* _Texte cité_:
L’urgence éducative

Au premier chapitre de son tout premier livre, L’Inventeur (1867), Yves Guyot fixe d’emblée l’instruction populaire comme une urgence politique. Celle-ci doit permettre l’éveil des intelligences et l’éclosion de générations nouvelles d’esprits brillants. Elle est si nécessaire, ajoute Guyot, qu’il convient de rendre l’instruction obligatoire.


L’urgence éducative

par Yves Guyot

(extrait de L’Inventeur, Paris, 1867)

* _Listing affiché_:
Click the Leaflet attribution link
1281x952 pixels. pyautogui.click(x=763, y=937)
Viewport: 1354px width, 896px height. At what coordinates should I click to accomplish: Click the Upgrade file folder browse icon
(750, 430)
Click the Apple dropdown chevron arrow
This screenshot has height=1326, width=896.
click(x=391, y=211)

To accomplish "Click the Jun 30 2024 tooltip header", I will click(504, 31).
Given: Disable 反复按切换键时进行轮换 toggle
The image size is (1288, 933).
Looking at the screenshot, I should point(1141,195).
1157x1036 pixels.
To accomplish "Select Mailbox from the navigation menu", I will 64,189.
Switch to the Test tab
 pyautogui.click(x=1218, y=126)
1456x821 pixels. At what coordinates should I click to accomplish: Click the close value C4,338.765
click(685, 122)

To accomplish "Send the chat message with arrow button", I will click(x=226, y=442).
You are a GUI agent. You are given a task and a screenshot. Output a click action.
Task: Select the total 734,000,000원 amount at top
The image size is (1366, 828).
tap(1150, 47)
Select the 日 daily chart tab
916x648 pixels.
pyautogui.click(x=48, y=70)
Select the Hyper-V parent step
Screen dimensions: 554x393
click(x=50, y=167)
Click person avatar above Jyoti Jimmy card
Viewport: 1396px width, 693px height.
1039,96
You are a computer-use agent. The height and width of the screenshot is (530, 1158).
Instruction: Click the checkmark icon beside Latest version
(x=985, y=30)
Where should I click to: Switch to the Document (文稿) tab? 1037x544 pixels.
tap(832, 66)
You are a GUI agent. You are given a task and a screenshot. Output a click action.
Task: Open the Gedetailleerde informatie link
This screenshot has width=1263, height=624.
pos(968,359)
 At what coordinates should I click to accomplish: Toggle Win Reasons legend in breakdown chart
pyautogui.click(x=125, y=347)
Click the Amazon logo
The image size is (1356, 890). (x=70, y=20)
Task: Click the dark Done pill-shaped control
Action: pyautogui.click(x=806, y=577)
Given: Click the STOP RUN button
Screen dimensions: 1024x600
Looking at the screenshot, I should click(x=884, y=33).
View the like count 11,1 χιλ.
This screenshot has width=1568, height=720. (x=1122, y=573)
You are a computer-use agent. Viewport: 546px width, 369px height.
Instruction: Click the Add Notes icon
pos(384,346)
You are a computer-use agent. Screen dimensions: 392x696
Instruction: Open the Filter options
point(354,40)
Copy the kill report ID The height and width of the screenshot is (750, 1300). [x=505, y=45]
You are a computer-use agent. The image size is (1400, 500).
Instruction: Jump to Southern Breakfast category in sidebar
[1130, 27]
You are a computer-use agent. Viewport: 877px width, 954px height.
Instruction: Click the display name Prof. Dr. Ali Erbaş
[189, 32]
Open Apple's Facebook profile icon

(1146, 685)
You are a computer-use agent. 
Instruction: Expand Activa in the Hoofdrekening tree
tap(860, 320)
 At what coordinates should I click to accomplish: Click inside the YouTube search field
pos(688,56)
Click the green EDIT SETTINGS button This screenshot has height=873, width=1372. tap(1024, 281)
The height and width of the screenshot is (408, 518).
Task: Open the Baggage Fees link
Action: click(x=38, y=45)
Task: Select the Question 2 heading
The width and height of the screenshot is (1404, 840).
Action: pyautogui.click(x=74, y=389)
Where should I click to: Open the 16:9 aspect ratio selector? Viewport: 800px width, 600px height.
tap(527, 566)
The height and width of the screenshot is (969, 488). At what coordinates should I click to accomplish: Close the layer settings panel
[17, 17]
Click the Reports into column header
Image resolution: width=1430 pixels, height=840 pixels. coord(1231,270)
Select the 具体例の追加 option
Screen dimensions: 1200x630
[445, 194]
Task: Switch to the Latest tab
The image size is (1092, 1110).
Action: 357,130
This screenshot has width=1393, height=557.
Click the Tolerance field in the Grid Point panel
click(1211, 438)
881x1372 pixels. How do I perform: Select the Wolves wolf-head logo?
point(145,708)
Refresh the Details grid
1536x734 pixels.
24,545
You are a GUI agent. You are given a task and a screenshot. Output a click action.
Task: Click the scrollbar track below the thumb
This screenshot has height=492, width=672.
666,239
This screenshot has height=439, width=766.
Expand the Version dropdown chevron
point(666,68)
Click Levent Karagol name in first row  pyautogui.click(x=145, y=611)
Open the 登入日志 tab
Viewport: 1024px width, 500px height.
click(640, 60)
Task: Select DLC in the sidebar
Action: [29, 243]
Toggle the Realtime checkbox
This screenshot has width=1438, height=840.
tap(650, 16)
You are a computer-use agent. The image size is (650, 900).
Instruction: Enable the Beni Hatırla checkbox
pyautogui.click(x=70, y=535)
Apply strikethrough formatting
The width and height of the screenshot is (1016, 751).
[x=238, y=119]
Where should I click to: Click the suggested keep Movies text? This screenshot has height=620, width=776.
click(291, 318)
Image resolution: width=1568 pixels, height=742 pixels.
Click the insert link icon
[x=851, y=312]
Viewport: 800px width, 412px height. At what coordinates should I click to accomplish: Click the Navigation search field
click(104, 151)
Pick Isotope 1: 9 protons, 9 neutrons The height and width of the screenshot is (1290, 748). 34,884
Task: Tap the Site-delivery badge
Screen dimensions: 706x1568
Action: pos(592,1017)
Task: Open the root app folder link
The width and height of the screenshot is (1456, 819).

* _Consignes_:
1 – Reproduisez à l'identique le passage du texte sur l'urgence éducative situé entre « Au premier chapitre » et « L’Inventeur, Paris, 1867) », ces deux bornes comprises.
2 – Énumérez une à une toutes les phrases du paragraphe du texte sur l'urgence éducative qui commence par « Au premier chapitre ».

* _Réponses_:
1 –
Au premier chapitre de son tout premier livre, L’Inventeur (1867), Yves Guyot fixe d’emblée l’instruction populaire comme une urgence politique. Celle-ci doit permettre l’éveil des intelligences et l’éclosion de générations nouvelles d’esprits brillants. Elle est si nécessaire, ajoute Guyot, qu’il convient de rendre l’instruction obligatoire.


L’urgence éducative

par Yves Guyot

(extrait de L’Inventeur, Paris, 1867)

2 –
- Au premier chapitre de son tout premier livre, L’Inventeur (1867), Yves Guyot fixe d’emblée l’instruction populaire comme une urgence politique.
- Celle-ci doit permettre l’éveil des intelligences et l’éclosion de générations nouvelles d’esprits brillants.
- Elle est si nécessaire, ajoute Guyot, qu’il convient de rendre l’instruction obligatoire.